TASK REQUIREMENTS ::
Whenever the string "agent" turns up in a line of the data below, copy that line.

SOURCE MATERIAL ::
- - - -

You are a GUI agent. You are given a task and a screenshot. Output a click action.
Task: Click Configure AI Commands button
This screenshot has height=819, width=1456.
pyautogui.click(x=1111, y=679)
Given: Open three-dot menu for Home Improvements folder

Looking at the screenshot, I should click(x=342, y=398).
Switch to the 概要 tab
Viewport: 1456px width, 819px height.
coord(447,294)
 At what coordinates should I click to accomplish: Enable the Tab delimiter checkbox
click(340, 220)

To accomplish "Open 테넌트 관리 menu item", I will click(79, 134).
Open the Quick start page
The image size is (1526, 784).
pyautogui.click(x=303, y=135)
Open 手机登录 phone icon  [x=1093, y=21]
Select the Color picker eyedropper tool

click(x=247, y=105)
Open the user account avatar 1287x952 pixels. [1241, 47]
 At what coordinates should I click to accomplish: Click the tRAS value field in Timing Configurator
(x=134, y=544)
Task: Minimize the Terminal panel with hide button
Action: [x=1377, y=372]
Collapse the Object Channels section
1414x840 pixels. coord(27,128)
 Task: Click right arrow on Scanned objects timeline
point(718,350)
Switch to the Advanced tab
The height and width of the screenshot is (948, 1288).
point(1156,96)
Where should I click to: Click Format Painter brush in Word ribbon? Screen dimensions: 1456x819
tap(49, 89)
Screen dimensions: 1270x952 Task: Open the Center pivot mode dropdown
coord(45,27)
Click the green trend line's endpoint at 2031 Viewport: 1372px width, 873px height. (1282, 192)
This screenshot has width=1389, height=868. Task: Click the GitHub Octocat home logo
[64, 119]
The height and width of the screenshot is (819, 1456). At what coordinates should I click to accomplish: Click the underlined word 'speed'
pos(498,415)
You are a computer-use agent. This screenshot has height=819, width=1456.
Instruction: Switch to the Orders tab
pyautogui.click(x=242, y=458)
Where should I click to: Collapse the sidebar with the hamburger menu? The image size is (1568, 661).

- - - -

TASK RESPONSE ::
You are a GUI agent. You are given a task and a screenshot. Output a click action.
You are a computer-use agent. This screenshot has height=819, width=1456.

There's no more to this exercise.